Наверное, это был документ прибывшего человека, склонившегося к огню. Слабо поросшая голова его лысела от времени и невзгод жизни, кроме того с левой стороны она была сожжена до кости, так что волос не мог оттуда браться; остальное лицо его было большое и умолкшее – без красоты и отличия, только круглое и спокойное, как в младенчестве, со смутными глазами, не выражавшими сейчас ничего.
Портнов положил в огонь еще одну щепку, потом поднялся и молча подошел к жене, остановившись перед нею в отвыкшем, неловком положении. Опомнясь от сбывшегося счастья, женщина сложила паек с занятых рук и тогда надолго обняла мужа, чувствуя бугры и защербленные раны его тела на своей груди, чувствуя его силу, для которой еще тесна была всякая смерть.
Она не могла оставить его теперь ни на одну минуту и с жадностью дышала теплой добротой, исходившей от мужа, навсегда ему благодарная, что он вернулся.

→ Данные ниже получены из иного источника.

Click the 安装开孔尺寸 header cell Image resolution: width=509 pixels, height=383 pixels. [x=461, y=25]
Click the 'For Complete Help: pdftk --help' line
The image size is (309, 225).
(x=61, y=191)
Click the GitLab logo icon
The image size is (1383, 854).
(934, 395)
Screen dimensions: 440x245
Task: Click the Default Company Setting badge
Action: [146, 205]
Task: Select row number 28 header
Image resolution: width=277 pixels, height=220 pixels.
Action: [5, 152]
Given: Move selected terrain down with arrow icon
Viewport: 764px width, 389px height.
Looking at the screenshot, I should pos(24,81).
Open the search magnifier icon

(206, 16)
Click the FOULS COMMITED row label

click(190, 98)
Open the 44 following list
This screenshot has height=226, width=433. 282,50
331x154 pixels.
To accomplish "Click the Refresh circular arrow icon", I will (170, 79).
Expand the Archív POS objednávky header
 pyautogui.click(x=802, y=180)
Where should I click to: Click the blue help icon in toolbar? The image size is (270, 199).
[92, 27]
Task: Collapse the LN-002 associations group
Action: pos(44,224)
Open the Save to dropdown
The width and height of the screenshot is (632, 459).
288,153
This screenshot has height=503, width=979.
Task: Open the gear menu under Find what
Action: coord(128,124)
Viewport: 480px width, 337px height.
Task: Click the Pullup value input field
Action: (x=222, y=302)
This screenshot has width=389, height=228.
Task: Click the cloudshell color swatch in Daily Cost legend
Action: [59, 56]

Портнов глядел поверх жены в печь, где догорал его костер, и ждал, когда женщина окончит свое забвение близ него; для ласки он потрогал ее спину и погладил затем ее склоненную голову, замечая постепенно, что тело жены стало холодным от худобы и волосы ее поредели в тоске ожидания. После того вернувшийся красноармеец посмотрел на детей, которые спали навзничь на постилке, приоткрыв в беспамятстве сна детские грустные глаза, не имея силы, чтобы сжать веки или проснуться. Их отец добыл для них славу будущей жизни, дети же его лежали накануне вечного покоя. И тогда прибывший Портнов отклонил жену и лег между двоешек, утомившись за многие годы войны и революции. Он положил свои руки на детей, закрыл глаза и больше не мог очнуться.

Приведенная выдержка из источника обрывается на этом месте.